Put the 1x3 up vertically 16 inch O/C. I don't think that was mentioned.

Have fun with your project.


----------



## Mudball (Jul 26, 2006)

Is this the right tool ?
http://www.ramset.com.au/public/Article/show.asp?ArticleID=1014&menuItemID=156&toplvlID=6&menuNo=0
Or would it be the frame master ?
I hope this is something a person can rent ???
Im not ready for this stage right now but like to plan ahead.
Im asking because I too will be considering the application of vinyl siding on concrete block. I was wanting to install rigid foam board between the furring strips. My thoughts was to cut a 4' x 8' sheet of rigid foam board in half (2' X 8') and butt it against the furring strip and the install another furring strip ect...thus having furring strips on 2' centers and the furring strips I though of was ripping a  treated 2 X 4 for the furring...too narrow ?
Sorry to take over the topic but it might also help newrenovator as well.
Thanks


----------



## Square Eye (Jul 26, 2006)

That is a Ramset.
Fun tool.
Easy to find at rental centers.

Rip the foam board after you get the strips mounted. There is this thing called cummulative error, that builds up on you when you try to cut corners. Lay out the strips carefully and you will make the entire job easier, _especially_ if you are going to rip 1x4s or 2x4s. You will be surprised at the variable in the space between, if you rip the strips.


----------



## MTCquality (Jul 28, 2006)

As with any masonary application all of the above works, I like to use the morter joints to install my tapcons or molllys. It is alot easier on the drill and doesnt affect the rigidity of the block.
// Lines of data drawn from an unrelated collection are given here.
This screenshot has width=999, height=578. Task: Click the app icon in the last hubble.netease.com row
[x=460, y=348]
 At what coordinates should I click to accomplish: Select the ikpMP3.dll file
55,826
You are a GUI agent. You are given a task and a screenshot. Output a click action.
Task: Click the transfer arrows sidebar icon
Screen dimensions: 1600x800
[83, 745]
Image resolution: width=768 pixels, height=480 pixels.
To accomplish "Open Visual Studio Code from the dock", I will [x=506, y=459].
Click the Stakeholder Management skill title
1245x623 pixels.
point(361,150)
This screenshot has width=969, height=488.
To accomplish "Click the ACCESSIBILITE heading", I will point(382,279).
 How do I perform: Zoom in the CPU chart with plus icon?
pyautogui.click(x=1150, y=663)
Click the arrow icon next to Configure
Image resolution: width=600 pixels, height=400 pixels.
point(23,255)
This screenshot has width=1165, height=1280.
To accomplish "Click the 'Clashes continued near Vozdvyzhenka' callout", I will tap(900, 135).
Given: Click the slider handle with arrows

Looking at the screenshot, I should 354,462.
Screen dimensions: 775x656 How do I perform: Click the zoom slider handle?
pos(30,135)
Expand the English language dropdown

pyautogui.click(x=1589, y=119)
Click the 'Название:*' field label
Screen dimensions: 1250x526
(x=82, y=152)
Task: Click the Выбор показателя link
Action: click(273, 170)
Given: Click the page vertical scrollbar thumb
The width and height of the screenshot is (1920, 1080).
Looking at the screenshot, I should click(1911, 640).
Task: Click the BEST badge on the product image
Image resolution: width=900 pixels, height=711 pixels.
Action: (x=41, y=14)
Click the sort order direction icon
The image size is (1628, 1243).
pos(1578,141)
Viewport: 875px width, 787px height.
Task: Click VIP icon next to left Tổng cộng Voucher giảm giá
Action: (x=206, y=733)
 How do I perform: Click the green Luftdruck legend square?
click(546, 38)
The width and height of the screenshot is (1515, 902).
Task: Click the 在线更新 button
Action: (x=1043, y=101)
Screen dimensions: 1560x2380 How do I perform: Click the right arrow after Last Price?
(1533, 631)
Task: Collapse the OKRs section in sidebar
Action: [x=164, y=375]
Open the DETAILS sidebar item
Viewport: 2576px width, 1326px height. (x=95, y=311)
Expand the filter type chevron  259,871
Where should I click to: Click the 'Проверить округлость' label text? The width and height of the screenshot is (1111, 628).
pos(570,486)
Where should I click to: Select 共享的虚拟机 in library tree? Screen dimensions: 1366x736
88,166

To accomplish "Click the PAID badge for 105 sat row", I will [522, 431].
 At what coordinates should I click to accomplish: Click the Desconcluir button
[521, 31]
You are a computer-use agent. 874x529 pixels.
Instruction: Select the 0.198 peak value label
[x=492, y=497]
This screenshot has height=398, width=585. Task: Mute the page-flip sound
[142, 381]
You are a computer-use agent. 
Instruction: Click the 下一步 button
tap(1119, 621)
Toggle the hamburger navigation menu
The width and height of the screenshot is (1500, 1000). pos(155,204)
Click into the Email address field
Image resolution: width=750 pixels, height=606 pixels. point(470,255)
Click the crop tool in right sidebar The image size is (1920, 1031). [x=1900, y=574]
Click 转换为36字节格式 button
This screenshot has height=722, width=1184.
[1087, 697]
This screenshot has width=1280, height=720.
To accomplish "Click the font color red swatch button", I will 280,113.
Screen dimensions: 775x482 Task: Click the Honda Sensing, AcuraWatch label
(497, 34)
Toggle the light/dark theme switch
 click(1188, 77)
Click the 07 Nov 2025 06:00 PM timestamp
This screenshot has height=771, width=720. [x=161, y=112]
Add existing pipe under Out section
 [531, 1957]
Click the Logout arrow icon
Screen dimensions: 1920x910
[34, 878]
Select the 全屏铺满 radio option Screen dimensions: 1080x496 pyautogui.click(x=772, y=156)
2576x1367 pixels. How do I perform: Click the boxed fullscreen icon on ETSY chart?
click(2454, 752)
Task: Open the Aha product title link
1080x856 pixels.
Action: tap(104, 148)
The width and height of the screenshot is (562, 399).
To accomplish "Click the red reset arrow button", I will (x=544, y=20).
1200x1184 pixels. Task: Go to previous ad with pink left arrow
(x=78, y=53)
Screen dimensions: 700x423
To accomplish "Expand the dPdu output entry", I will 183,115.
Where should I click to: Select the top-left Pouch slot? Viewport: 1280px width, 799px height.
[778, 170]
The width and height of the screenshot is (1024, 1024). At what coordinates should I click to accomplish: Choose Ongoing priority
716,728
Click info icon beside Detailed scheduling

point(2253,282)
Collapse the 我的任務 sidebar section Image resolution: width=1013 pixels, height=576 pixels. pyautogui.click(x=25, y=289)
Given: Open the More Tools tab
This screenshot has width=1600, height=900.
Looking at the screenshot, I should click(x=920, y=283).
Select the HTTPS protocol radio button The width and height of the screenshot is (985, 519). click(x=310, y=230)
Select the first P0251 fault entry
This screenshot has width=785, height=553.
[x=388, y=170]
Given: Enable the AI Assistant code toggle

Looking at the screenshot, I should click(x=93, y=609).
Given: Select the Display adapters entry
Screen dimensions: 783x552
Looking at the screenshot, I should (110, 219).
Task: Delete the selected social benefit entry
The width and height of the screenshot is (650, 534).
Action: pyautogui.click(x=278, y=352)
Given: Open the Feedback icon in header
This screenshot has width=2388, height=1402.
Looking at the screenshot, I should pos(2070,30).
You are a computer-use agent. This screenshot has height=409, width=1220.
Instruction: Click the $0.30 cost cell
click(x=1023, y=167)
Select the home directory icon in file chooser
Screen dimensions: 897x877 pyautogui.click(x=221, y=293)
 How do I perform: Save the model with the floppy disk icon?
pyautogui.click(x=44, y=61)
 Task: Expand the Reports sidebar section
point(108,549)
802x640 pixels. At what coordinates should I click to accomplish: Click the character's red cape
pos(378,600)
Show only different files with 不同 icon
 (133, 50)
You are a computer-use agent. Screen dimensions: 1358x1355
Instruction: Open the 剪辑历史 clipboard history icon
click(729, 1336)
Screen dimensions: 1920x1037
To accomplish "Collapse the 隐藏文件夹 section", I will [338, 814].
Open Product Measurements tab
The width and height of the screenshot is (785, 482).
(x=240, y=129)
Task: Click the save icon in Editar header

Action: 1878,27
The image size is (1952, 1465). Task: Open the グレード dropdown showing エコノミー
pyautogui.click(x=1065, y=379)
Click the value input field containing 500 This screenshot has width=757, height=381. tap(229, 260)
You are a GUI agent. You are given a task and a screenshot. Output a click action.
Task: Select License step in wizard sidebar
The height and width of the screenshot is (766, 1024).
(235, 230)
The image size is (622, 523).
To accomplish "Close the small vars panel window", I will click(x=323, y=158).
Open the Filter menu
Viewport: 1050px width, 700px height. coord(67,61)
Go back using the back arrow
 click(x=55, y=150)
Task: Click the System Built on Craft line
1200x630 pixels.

A ramset is a great tool for basement framing and sill installation, but whoever said it is too much power is exactly right, especailly for this application. A 1x4 is a great fur but those 1 1/4 inch nails are hard on the fingers and the thumb. lol

On a side note a funny story about siding on cement---- An old man I know used to work for me and anytime a new construction job required flush wall angles on a non furred concrete foundation he would, drill his 3/16 hole and put a twig or small branch in the hole and break it off. Then he would use a roofing nail and hang the panel as usual. I am still leary of looking that way when i drive by those jobs, because the wind here in the midwest is less than pleasant in January and February.



peace


----------